The data:
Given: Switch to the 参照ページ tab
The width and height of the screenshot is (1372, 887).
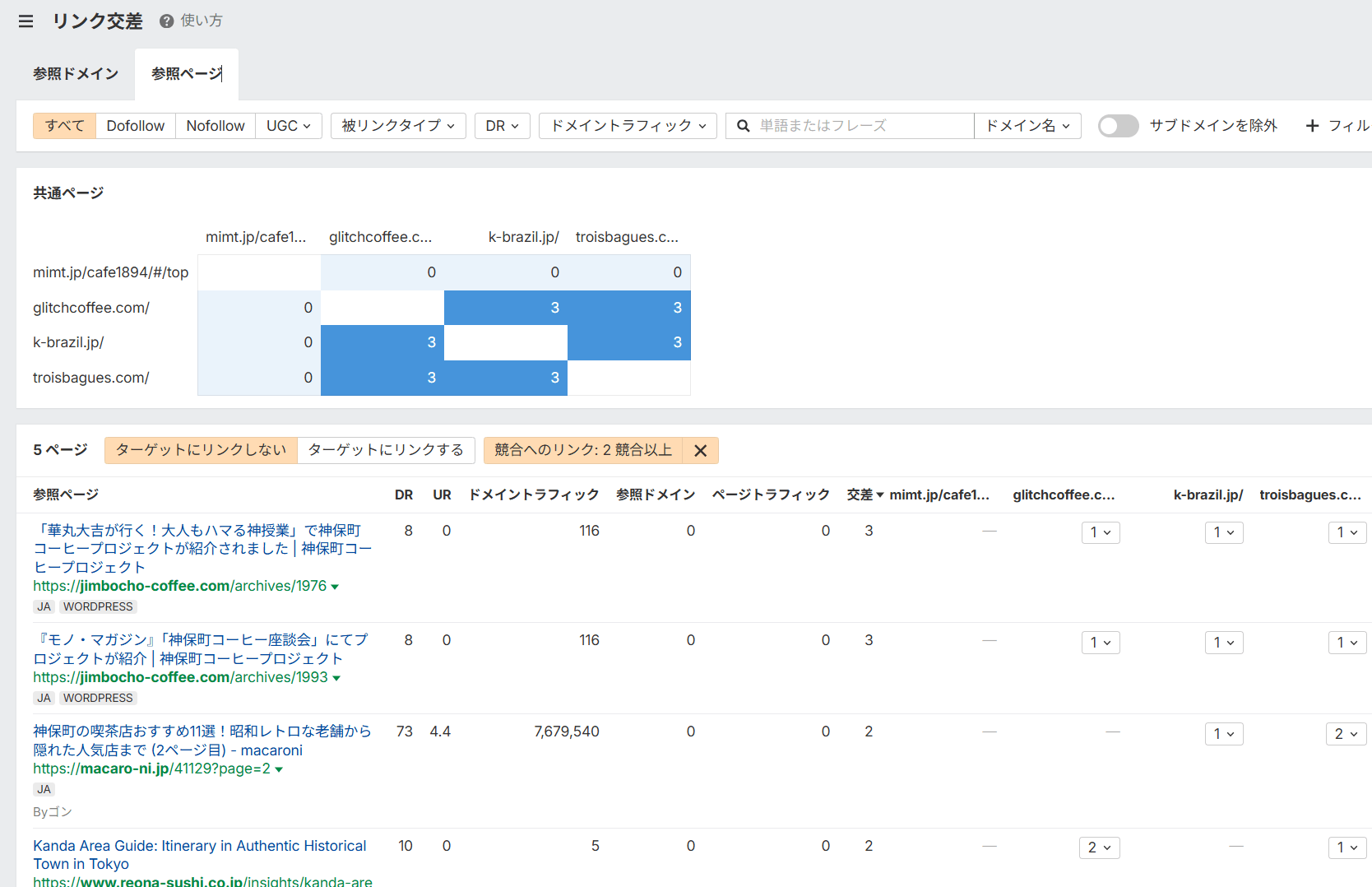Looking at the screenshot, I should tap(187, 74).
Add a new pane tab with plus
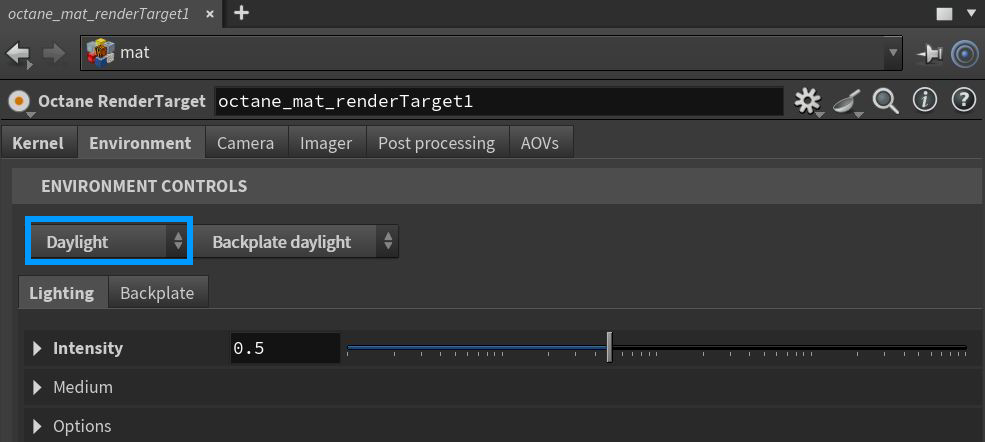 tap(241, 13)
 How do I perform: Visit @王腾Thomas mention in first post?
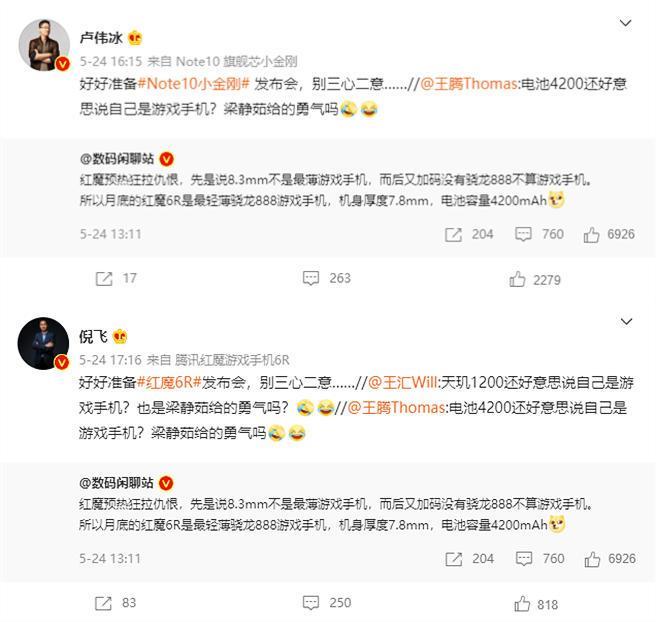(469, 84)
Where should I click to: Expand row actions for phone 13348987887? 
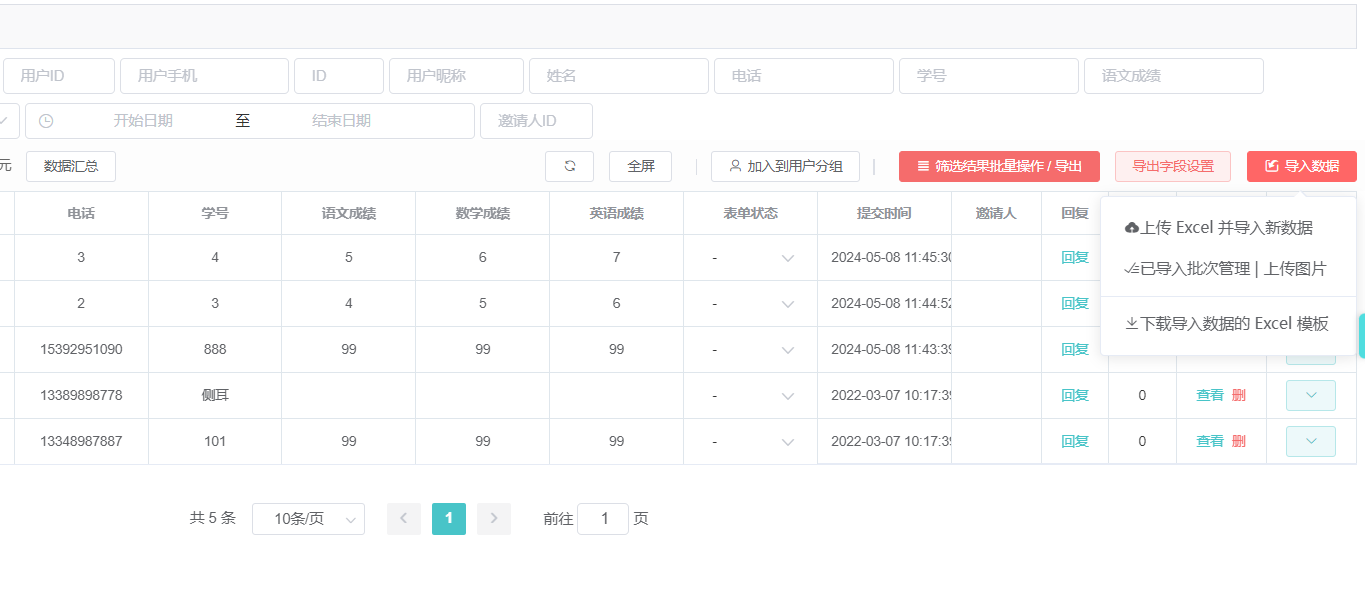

What you are asked to do:
Output every line above verbatim, from the first to the last, and omit the pictures.

Expected answer:
Given: Switch to the 参照ページ tab
The width and height of the screenshot is (1372, 887).
Looking at the screenshot, I should tap(187, 74).
Add a new pane tab with plus
 tap(241, 13)
 How do I perform: Visit @王腾Thomas mention in first post?
(469, 84)
Where should I click to: Expand row actions for phone 13348987887? 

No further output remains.